Notes on XML Information Set Working Draft of 20 December 1999

C. M. Sperberg-McQueen

28 January 2000

This document provides a personal technical review of the XML Information Set in the W3C Working Draft of 20 December 1999.

The comments in this review are the personal notes of the author, and do not necessarily reflect the views or policies of other persons, institutions, bodies, consortia, or funding agencies with which the author may be associated.

The review follows the structure of the Infoset draft. Large parts of it were composed in the course of reading, and so may not take into account information provided in later sections of the spec. I have left some such discussions intact in revision because they help identify points about which your readers may be confused.

1 Introduction

para 5, in the description of the maximal information set, for "all the core and all the peripheral items with all the peripheral properties" read "all the core and all the peripheral items with all the core and peripheral properties".
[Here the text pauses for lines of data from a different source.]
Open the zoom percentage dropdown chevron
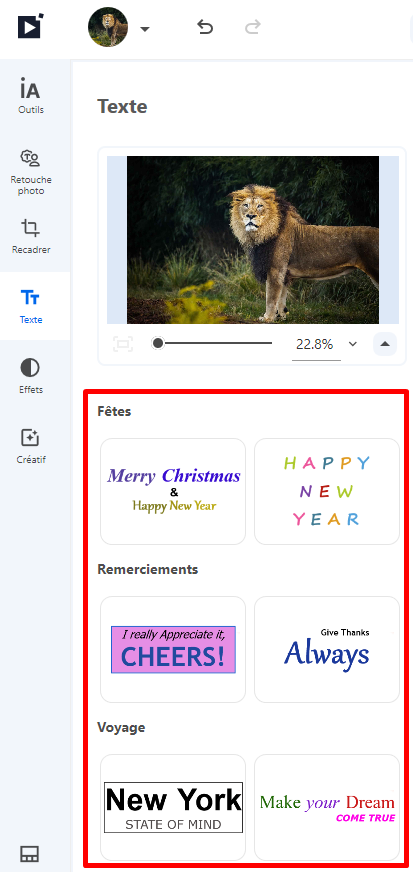Image resolution: width=413 pixels, height=872 pixels. tap(352, 344)
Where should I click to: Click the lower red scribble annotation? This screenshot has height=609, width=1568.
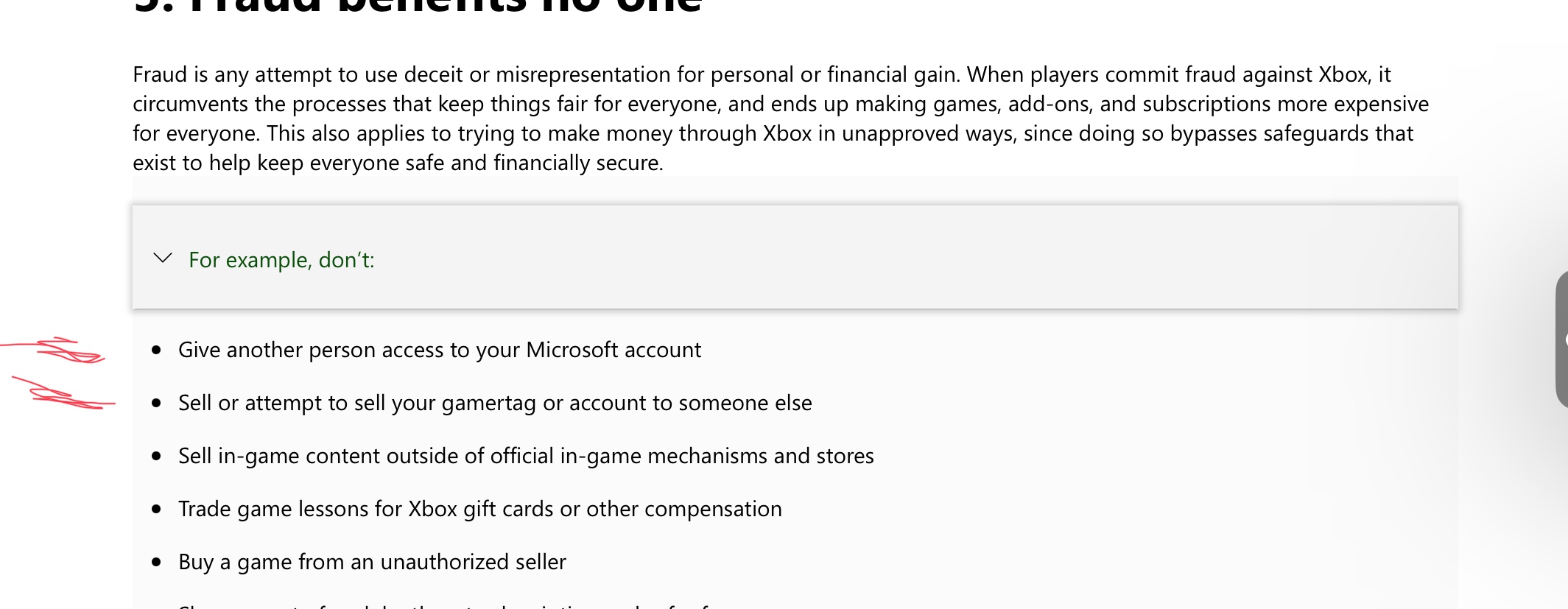click(x=63, y=394)
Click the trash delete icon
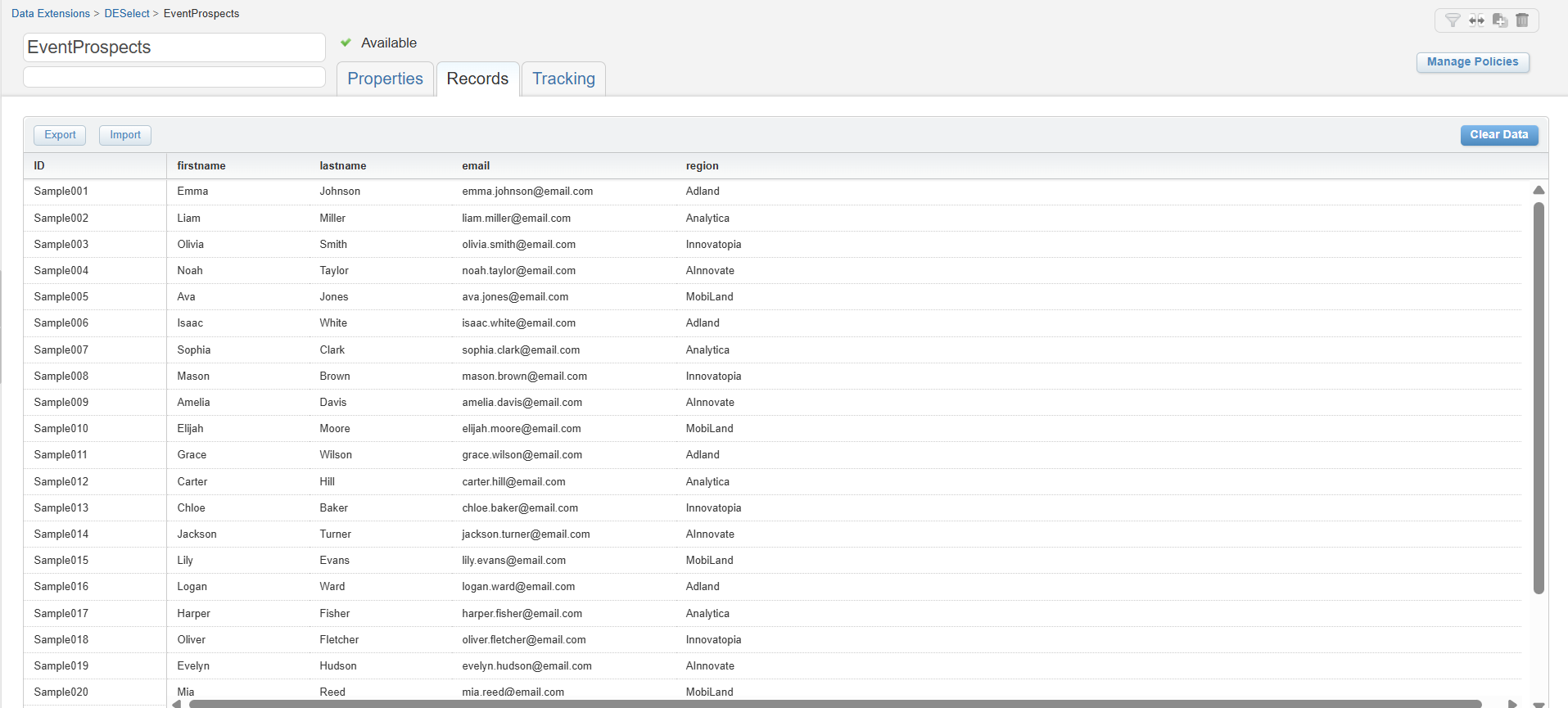The height and width of the screenshot is (708, 1568). tap(1522, 20)
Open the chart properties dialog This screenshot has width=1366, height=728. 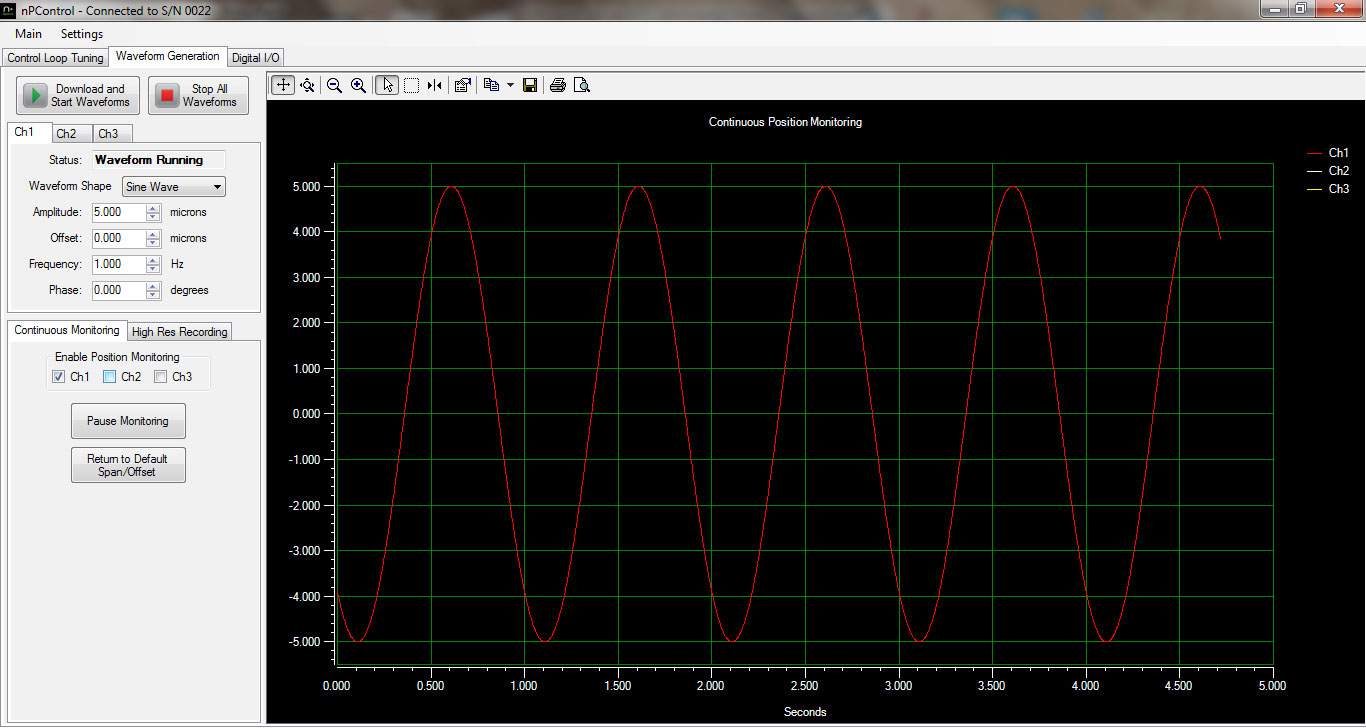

para 5, last sentence uses the term consistent, which is undefined. What constitutes consistency as between two information sets? This is an important enough concept to be defined fully. I believe what is meant by S1 is consistent with S2 is that they can be merged into a single information set M such that for each S in {S1, S2}:

Each information item in S is in M.
Each property in S is in M.
For each property P in S, the value of P in S is
- identical to the value of P in M, if the value is atomic
- a subset of the value of P in M, if the value is a set
- each item in the value of P in S also appears in the value of P in M, in the same order, if the value is a sequence

(Formally: S1 is consistent with S2 iff there exists some information set M such that S1 subsumes M and S2 subsumes M.) But it would be nice not to have to guess, if only because different people won't always make the same guess.

Paragraph 5 appears to imply that a processor which claims to conform to this spec must not supply information to downstream applications if that information is not defined as part of the maximal information set. If this implication is not intended (as may be inferred from the section on conformance), the paragraph needs to be revised, perhaps by changing the initial clause to read "For any given XML document, ~~there are~~ a number of ~~corresponding~~ information sets are defined by this specification: ...".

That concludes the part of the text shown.